Omega Air doesn't own that B707 anymore - they sold it shortly after acquiring it from the USAF in exchange for several B707-320Cs (sorry, I can't remember how many, but I think it was about 7). It is now owned by Raytheon and is currently in storage. I don't know how suitable this aircraft proved in commercial service, but I have read in an article on the RAF's E-3D AWACS aircraft (which have the same engines & u/c) that the ground clearance of the CFM56s is very low, and these aircraft cannot be landed in a crosswind.

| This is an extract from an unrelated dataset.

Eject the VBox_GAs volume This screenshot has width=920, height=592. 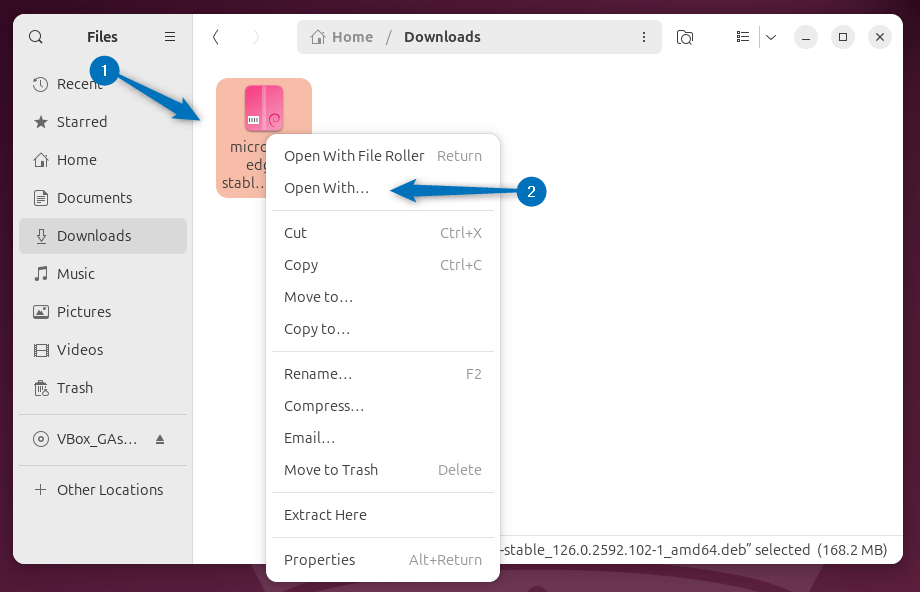coord(160,439)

This aircraft was built as the production prototype for the E-8 Joint-STARS program (not the E-6 program) and went into service with the USAF with the designation YE-8B. By the time the USAF got the green light to go ahead with the JSTARS program Boeing had already closed the B707 production line, so the decision was made to use ex-commercial airliner B707s instead of new-build airframes. Omega supplied the first batch of old B707s in exchange for the YE-8B, which they registered as N707UM. The "production" JSTARS aircraft, designation E-8C, are now entering service at the rate of 2-3 a year. The majority of the aircraft in service so far (7) are ex-Qantas, along with one ex-Pan Am and one ex-World Airways example. The next batch to enter service are likely to be the ex-Canadian Air Force CC-137 examples.
These aircraft are given a thorough overhaul at Northrop Grumman's Lake Charles, Louisiana, plant to zero-time the airframes and upgrade the electrics, amongst other things. I've noticed from photos that the cargo doors are also removed - which makes me wonder whether some of those retired B707-320Bs at Davis-Monthan with huge chunks missing from their forward fuselages have become the donor aircraft for the required sheet metal?

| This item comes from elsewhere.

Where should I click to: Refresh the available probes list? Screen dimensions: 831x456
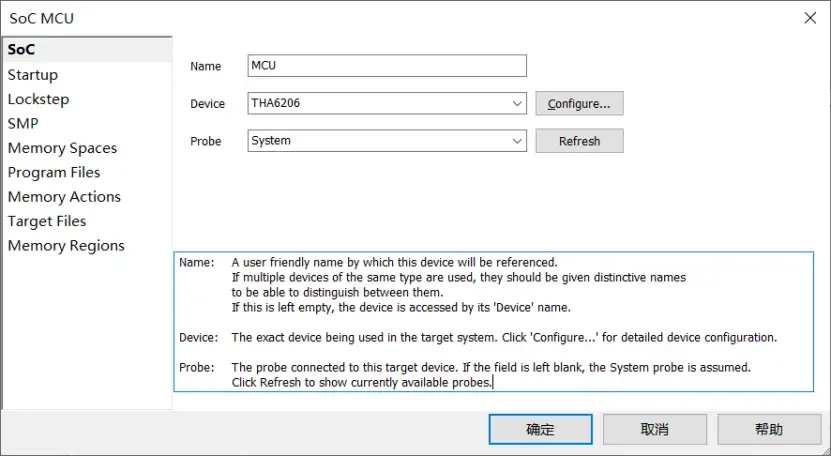pyautogui.click(x=579, y=141)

There was an article in a recent copy of Flight Int'l in which it was announced that USAF was seeking tenders for the re-engining of these aircraft. Engines to be considered included the CFM56 and the JT8D-200. The latter is being proposed by Seven-Q-Seven of Dallas, Texas, a joint venture that includes Omega Air and Pratt & Whitney as partners. Flight tests are currently being done on an ex-Challenge Air Cargo/ex-Lufthansa B707-330C (rego N707HE) at the moment, and certification is expected around the middle of this year. 7Q7 are hoping to get orders from both commercial and governmental/air force operators for their JT8D-200 re-engining program.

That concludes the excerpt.